--- Dataset records Enclosed Below ---

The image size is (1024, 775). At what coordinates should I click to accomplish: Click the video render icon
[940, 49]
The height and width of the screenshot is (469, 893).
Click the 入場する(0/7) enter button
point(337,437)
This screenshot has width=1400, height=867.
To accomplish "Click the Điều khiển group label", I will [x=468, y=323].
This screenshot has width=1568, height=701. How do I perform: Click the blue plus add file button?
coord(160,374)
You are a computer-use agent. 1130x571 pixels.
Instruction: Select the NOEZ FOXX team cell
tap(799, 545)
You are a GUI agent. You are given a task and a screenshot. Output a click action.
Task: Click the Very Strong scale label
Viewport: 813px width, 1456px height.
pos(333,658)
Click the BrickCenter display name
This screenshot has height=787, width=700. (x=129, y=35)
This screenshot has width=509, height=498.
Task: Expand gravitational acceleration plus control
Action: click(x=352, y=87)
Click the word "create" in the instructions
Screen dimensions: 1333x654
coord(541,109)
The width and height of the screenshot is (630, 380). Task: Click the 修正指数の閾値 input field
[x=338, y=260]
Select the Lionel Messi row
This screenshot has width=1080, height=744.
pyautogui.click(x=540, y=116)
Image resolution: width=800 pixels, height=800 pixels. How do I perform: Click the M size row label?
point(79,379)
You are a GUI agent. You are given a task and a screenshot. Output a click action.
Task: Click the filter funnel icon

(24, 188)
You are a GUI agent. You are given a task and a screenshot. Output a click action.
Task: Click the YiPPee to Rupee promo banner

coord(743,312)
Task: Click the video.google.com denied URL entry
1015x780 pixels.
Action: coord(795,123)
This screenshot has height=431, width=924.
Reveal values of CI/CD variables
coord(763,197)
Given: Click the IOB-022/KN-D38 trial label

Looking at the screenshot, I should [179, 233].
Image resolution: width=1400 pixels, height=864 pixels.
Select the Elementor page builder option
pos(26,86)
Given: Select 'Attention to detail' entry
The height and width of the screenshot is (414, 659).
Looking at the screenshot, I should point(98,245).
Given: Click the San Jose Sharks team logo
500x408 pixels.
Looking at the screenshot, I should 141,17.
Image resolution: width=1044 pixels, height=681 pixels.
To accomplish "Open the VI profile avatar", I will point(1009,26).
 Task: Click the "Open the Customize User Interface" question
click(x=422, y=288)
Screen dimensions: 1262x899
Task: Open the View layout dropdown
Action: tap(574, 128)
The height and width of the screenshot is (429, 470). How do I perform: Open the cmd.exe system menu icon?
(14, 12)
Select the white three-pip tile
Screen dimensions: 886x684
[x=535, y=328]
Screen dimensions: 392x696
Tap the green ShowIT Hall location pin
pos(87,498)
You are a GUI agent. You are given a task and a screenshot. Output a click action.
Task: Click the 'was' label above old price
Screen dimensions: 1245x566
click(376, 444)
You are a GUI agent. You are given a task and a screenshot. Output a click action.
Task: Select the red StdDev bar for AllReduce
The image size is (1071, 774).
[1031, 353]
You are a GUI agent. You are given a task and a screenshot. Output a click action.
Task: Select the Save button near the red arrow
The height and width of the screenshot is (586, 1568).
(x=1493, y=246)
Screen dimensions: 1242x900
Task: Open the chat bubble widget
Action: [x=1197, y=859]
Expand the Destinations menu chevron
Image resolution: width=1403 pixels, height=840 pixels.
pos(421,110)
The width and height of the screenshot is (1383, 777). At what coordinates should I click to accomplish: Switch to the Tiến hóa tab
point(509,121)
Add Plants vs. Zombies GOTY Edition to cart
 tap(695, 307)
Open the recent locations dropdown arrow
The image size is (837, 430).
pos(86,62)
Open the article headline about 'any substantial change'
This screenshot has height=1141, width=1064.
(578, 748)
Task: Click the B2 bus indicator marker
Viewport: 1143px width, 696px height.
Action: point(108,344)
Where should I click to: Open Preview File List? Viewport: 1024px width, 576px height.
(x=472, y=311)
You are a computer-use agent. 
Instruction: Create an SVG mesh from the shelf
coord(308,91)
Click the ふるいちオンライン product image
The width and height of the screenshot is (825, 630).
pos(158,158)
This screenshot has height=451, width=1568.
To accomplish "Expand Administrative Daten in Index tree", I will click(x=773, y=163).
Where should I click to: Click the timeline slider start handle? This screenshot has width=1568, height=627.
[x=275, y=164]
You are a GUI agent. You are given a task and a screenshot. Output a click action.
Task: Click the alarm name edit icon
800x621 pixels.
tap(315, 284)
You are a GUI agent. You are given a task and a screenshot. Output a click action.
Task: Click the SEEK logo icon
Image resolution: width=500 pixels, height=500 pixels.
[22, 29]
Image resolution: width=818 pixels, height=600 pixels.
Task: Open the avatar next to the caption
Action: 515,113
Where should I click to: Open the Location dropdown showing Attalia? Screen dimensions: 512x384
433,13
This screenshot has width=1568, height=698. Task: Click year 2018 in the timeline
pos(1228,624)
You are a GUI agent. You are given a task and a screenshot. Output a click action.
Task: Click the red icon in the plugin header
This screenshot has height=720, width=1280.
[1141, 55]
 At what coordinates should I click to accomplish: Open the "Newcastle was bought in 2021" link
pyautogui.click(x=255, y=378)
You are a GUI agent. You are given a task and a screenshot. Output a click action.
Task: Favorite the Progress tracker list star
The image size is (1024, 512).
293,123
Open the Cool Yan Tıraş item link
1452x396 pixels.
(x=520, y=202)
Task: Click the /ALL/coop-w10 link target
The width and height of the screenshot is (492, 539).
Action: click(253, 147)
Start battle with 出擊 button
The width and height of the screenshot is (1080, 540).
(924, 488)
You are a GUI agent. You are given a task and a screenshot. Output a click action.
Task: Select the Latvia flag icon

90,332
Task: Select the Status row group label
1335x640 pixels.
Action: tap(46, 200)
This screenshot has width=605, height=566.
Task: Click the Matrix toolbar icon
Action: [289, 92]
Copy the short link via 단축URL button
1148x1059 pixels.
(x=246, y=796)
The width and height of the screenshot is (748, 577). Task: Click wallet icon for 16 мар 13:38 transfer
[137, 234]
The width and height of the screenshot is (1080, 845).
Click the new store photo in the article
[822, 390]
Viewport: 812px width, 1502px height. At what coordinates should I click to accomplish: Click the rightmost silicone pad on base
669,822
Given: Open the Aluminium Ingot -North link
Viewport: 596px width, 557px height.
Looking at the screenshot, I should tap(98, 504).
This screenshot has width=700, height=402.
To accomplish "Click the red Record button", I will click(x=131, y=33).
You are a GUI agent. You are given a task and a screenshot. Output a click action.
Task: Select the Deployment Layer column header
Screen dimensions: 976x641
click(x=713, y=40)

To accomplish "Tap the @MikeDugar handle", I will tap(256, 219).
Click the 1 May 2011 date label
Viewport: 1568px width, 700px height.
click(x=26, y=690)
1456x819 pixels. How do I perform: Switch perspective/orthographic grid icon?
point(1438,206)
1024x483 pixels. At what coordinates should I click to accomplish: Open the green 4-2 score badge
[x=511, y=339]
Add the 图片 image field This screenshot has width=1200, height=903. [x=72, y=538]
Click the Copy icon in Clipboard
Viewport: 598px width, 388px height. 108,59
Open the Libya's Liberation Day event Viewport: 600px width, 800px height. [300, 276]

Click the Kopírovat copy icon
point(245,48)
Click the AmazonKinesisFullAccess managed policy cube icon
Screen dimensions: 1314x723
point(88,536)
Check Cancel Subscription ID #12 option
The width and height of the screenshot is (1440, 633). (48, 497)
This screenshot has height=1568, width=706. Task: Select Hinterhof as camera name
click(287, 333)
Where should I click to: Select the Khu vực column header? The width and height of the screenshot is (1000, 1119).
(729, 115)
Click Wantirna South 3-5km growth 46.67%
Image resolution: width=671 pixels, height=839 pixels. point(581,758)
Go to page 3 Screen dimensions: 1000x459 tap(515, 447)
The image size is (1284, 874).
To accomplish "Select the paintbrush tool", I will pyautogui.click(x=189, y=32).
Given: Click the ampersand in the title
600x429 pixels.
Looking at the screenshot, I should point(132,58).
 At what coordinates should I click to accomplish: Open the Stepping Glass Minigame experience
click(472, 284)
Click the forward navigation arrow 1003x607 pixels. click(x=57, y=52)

--- End of Enclosed Dataset records ---

## Work to complete
Only the lines above from the one with "This screenshot has height=720, width=1280." up to and including the one with "Start battle with 出擊 button" should be repeated, exactly as written.

## Problem solution
This screenshot has height=720, width=1280.
[1141, 55]
 At what coordinates should I click to accomplish: Open the "Newcastle was bought in 2021" link
pyautogui.click(x=255, y=378)
You are a GUI agent. You are given a task and a screenshot. Output a click action.
Task: Favorite the Progress tracker list star
The image size is (1024, 512).
293,123
Open the Cool Yan Tıraş item link
1452x396 pixels.
(x=520, y=202)
Task: Click the /ALL/coop-w10 link target
The width and height of the screenshot is (492, 539).
Action: click(253, 147)
Start battle with 出擊 button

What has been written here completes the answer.